**TASK GOAL**: Present each line of the entries below that holds the word "timestamp".

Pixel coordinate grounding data

= = =

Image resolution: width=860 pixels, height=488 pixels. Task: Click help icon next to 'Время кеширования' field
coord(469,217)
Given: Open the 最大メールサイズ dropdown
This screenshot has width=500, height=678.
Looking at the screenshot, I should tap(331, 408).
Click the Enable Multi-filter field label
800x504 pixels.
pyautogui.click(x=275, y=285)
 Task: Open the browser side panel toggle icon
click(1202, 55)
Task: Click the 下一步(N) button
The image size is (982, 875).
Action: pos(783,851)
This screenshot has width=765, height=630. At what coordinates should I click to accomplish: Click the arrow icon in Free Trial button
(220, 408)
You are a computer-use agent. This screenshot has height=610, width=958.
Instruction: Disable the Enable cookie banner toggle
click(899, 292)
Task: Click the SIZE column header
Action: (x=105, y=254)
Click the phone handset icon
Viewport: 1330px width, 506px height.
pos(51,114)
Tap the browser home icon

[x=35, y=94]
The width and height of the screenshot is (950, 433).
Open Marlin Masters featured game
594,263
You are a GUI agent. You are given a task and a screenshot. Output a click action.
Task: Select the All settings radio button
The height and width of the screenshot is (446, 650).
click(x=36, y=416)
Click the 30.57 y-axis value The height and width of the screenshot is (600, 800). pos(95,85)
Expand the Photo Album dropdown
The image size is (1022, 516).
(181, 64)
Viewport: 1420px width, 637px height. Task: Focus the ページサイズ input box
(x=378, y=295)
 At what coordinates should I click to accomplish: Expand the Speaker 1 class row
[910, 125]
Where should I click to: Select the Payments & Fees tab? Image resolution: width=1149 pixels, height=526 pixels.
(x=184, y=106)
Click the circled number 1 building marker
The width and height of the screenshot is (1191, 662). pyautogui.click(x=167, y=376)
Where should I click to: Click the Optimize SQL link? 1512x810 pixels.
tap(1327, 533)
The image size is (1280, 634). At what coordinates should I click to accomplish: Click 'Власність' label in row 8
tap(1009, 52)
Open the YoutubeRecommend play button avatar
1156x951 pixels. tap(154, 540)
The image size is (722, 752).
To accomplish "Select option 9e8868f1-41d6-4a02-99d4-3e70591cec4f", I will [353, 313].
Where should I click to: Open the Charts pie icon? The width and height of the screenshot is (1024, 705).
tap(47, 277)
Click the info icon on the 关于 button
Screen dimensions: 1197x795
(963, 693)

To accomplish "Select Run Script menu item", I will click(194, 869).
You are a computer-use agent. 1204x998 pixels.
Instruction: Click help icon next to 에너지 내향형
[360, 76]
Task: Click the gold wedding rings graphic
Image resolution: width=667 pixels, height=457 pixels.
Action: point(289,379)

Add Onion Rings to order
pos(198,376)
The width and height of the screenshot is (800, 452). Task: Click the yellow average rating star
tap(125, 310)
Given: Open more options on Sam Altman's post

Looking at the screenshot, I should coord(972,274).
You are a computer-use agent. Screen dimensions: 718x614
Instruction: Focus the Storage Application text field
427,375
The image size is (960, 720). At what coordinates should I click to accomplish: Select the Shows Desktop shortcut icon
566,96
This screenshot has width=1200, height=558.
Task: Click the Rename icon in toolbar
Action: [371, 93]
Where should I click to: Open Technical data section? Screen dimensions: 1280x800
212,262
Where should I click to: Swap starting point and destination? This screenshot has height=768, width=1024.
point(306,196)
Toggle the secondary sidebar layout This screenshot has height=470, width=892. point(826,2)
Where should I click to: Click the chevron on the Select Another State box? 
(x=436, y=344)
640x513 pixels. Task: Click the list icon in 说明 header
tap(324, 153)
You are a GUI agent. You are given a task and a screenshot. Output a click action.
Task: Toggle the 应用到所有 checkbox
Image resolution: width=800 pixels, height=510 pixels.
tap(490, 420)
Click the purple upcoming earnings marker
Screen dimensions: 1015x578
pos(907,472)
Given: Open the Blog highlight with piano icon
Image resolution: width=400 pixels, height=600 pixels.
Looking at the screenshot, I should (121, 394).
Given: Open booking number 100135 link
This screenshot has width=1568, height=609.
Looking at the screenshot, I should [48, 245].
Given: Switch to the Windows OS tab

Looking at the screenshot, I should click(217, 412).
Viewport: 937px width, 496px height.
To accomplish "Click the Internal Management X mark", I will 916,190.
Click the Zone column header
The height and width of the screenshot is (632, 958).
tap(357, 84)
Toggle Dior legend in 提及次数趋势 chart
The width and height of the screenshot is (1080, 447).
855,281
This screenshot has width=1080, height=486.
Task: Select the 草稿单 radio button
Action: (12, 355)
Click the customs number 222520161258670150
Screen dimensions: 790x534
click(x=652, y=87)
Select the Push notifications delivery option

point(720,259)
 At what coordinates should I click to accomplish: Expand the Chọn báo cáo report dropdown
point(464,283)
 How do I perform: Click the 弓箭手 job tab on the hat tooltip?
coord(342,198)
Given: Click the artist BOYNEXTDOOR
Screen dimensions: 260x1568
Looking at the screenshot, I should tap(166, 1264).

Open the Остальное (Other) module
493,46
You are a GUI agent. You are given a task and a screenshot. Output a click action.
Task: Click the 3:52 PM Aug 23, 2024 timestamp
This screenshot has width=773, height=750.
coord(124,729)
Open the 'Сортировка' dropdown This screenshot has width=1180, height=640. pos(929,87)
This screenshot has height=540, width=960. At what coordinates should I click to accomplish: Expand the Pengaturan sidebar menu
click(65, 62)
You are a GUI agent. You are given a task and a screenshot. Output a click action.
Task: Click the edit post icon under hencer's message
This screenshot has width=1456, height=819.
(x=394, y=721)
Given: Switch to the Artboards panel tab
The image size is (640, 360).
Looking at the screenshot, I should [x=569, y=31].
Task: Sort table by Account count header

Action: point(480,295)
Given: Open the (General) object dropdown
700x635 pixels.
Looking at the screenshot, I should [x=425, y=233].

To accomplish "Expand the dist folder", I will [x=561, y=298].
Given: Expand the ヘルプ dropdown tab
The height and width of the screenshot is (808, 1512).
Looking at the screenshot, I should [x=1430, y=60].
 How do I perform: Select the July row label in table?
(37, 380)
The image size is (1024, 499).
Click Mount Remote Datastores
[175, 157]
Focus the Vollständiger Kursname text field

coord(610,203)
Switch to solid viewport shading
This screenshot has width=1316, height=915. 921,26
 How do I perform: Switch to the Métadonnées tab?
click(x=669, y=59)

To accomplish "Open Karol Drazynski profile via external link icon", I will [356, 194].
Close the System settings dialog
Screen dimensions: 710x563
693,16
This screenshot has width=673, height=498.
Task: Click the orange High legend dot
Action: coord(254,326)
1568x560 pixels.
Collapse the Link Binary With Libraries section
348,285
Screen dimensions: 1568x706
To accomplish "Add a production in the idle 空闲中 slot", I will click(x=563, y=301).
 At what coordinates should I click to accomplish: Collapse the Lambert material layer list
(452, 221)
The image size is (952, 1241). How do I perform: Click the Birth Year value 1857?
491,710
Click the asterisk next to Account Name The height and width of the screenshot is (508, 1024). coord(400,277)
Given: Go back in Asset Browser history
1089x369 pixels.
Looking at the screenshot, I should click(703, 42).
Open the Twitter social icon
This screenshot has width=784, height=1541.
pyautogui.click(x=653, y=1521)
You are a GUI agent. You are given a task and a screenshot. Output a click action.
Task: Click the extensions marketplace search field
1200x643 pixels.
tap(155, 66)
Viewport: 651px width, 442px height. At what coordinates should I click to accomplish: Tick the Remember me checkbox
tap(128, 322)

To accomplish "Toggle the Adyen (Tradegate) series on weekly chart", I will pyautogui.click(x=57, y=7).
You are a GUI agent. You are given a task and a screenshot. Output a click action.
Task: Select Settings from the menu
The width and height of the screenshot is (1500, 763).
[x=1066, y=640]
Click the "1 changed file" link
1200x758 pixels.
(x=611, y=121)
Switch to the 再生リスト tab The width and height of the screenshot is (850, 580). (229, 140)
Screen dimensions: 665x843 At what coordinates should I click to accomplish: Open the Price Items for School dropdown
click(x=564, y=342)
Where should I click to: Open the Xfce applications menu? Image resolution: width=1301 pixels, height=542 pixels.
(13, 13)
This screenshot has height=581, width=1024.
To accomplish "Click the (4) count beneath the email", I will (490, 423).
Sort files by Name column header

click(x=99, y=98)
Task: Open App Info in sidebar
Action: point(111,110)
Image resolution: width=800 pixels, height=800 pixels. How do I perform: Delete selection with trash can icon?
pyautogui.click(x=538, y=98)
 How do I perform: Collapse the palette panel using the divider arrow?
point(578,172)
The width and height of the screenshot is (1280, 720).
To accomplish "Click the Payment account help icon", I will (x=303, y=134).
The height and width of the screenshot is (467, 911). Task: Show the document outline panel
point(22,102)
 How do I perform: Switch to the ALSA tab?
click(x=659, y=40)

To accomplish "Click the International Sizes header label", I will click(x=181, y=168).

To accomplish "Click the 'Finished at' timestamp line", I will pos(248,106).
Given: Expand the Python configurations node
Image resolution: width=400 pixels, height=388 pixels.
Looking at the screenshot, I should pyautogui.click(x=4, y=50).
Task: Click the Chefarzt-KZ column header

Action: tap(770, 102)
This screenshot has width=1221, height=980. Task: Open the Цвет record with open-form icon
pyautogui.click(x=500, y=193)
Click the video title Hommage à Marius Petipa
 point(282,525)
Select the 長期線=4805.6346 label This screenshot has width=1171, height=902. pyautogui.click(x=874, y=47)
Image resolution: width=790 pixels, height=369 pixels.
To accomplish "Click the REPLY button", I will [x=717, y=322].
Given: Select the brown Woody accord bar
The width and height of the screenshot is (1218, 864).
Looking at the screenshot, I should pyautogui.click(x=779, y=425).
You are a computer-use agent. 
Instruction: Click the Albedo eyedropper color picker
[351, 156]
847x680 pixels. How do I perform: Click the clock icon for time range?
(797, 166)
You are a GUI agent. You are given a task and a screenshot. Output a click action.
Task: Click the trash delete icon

= = =

**WRITTEN SOLUTION**:
Task: Click the 3:52 PM Aug 23, 2024 timestamp
To accomplish "Click the 'Finished at' timestamp line", I will pos(248,106).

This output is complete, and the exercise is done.